__Exercise a__
In the records, convert the lines from the one containing "pixels, height=688 pixels." through the one containing "Looking at the image, I should click on (1286, 834)." into a JSON list of strings, one string per line, skipping blank lines.

The RAMPP-5 load forecast is higher than the RAMPP-4 Update forecast. The adjustment to account for the projected loss of load, including the California and Montana loads, results in a loss of 10 percent of the total Pacific load. The overall result is a lower forecasted retail load responsibility for Pacific after 2000.

The specifics of the RAMPP-5 Action Plan for the next two years are outlined below:

DSM -- Achieve 9 - 13.5 MWa of installed cost-effective savings in 1998 and an additional 9 - 13.5 MWa of installed cost-effective savings in 1999.

DSM -- Continue to support and work with other parties in the development of public funding mechanisms and alternative implementation strategies for DSM and renewable resources.

Existing System -- Continue to make cost-effective improvements to the existing generation, transmission, and distribution systems.

Other Opportunities -- Pursue cost-effective resource acquisition opportunities that meet the future needs of the company. (These resources could initially be used to serve extended wholesale contracts if there are any.)

Comments of Parties

In a letter dated March 4, 1998, Staff requested comments from the parties on the RAMPP-5 report. No one submitted comments.

OPINION

Jurisdiction

Pacific is a public utility in Oregon, as defined by ORS 757.005, that provides electric service to the public.

On April 20, 1989, pursuant to its authority under ORS 756.515, the Commission issued Order No. 89-507 in Docket UM 180 adopting least-cost planning for all energy utilities in Oregon.

Requirements for Least-Cost Planning Under Order 89-507

Order No. 89-507 established procedural and substantive requirements for least-cost planning and provides for the Commission’s acknowledgment of plans that meet the requirements of the order.

Procedural Requirements. The least-cost planning process requires involvement of the Commission and the public prior to making resource decisions, rather than involving them after the fact. (Order No. 89-507 at 3.)

During the planning process, Pacific held six all-day meetings with its technical advisory group consisting of representatives from public agencies and private groups. Seventeen parties participated in the review process. Pacific also distributed a draft of its report for comment before submitting its final plan to the Commission.

__Excerpted records__
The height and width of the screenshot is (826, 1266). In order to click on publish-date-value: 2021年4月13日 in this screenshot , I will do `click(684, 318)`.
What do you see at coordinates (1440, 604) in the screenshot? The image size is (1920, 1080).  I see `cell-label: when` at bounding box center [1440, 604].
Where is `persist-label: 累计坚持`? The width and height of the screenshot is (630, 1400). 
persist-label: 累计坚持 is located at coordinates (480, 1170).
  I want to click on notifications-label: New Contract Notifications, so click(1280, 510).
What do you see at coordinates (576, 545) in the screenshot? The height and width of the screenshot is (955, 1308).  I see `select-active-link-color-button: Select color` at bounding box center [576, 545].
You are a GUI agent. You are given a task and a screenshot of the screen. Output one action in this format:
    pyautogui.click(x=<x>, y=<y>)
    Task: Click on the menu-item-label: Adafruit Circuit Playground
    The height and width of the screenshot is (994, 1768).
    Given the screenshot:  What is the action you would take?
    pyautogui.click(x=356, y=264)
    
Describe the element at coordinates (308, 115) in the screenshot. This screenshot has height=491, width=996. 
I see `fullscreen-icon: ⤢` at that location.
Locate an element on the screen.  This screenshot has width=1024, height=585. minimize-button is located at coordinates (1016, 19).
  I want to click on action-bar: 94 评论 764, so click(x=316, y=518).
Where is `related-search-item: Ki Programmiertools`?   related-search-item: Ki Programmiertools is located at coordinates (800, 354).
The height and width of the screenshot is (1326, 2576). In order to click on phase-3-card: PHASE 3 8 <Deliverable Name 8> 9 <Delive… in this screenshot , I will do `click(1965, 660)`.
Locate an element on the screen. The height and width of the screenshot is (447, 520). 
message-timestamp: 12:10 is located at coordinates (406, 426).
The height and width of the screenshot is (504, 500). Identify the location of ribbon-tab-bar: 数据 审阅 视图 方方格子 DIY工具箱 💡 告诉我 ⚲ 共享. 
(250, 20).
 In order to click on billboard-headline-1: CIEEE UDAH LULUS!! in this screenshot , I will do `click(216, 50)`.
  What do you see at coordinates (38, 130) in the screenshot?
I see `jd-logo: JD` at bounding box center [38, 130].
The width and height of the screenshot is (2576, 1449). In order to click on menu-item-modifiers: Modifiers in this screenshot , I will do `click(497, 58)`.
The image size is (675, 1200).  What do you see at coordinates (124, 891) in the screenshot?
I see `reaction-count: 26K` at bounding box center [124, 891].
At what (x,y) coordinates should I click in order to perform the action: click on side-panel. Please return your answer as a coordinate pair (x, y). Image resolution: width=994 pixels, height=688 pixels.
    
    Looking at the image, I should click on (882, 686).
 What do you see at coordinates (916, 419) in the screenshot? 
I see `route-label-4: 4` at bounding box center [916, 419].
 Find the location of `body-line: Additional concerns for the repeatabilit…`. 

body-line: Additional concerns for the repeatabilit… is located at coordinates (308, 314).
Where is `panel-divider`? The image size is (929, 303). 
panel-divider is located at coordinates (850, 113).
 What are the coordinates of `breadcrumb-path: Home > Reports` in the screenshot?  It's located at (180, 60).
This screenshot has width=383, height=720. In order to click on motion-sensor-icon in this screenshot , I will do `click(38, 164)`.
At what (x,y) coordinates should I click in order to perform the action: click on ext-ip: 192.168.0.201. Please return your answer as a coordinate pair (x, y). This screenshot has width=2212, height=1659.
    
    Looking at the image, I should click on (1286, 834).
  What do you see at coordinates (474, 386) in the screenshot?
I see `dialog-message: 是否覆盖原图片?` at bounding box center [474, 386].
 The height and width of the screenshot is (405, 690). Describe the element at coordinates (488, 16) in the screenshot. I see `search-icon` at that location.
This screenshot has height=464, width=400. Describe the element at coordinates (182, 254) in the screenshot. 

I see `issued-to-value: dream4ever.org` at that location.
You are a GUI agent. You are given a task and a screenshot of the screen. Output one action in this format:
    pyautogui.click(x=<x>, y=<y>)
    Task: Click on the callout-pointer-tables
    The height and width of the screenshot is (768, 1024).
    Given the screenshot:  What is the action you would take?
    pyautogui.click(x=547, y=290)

__Exercise b__
According to the RAMPP-5 excerpt, how many all-day meetings did Pacific hold with its technical advisory group?

__Answer a__
[
  "At what (x,y) coordinates should I click in order to perform the action: click on side-panel. Please return your answer as a coordinate pair (x, y). Image resolution: width=994 pixels, height=688 pixels.",
  "    Looking at the image, I should click on (882, 686).",
  " What do you see at coordinates (916, 419) in the screenshot? ",
  "I see `route-label-4: 4` at bounding box center [916, 419].",
  " Find the location of `body-line: Additional concerns for the repeatabilit…`. ",
  "body-line: Additional concerns for the repeatabilit… is located at coordinates (308, 314).",
  "Where is `panel-divider`? The image size is (929, 303). ",
  "panel-divider is located at coordinates (850, 113).",
  " What are the coordinates of `breadcrumb-path: Home > Reports` in the screenshot?  It's located at (180, 60).",
  "This screenshot has width=383, height=720. In order to click on motion-sensor-icon in this screenshot , I will do `click(38, 164)`.",
  "At what (x,y) coordinates should I click in order to perform the action: click on ext-ip: 192.168.0.201. Please return your answer as a coordinate pair (x, y). This screenshot has width=2212, height=1659.",
  "    Looking at the image, I should click on (1286, 834)."
]

__Answer b__
Six.